Weapons of Mass Distraction is a 1997 television film directed by Stephen Surjik and written by Larry Gelbart, about two media moguls and their fight over ownership of a professional American football team. The film starred Gabriel Byrne and Ben Kingsley, with an ensemble supporting cast including Illeana Douglas, Mimi Rogers, and Jeffrey Tambor.

The film was nominated for four awards at the 49th Primetime Emmy Awards, including Outstanding Writing for a Miniseries or a Special for Gelbart.

==Plot==
Lionel Powers and Julian Messenger are filthy rich men with vast media holdings and dirty family secrets. They play dirty as well, fighting for control over a professional football team in Los Angeles with every weapon at their disposal. Powers' bid attracts particular controversy since he intends to retain ownership of a successful football club in Tucson. During Congressional hearings, U.S. Senator Billy Paxton makes his objections to the obvious conflict of interest clearly known.

As the billionaires ruthlessly scheme and squabble, they wreak havoc on the lives and careers of thousands of people. Powers is particularly unscrupulous as he specifically targets a number of well-known individuals. Among his targets is not only Senator Paxton, against whom he carries an obvious grudge, but also far less "culpable" individuals such as children's television presenter Robin Zimmer and plastic surgeon Dr. Jonathon Cummings, whose lives are upended merely because Powers is convinced this will serve (or eliminate a perceived threat to) his interests.

Among the everyday people affected is Jerry Pascoe, who loses his well-paying job as a consequence of wider cost-cutting moves by Powers.
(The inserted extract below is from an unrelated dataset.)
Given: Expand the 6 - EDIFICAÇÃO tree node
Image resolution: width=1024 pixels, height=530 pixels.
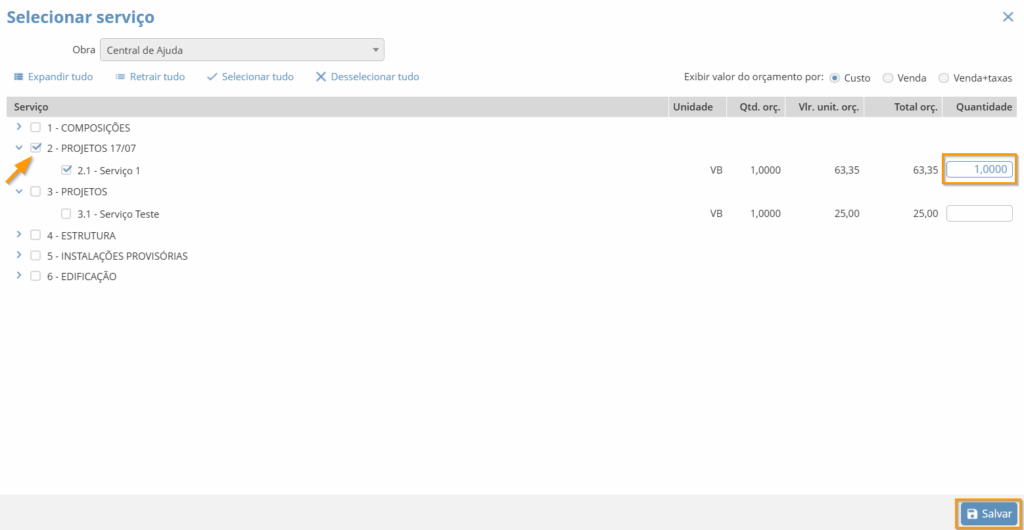Looking at the screenshot, I should [x=19, y=276].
As the Pascoe family struggles to make ends meet, Jerry's marriage with his wife Rita becomes strained due to Jerry's continuing inability to find and hold jobs as menial as cleaning stadium restrooms and selling peanuts.

After Powers and Messenger fail to resolve their differences in a secret face-to-face meeting, the wealthy characters continue to blackmail one another as homeless people look for handouts. The exposure of tabloid-worthy secrets of lives of Powers' wife Ariel and right-hand man Alan Blanchard lead to dire consequences for all. Although Blanchard is privy to the intimate details of Powers' most embarrassing personal secret, he opts for suicide instead of revenge after his downfall.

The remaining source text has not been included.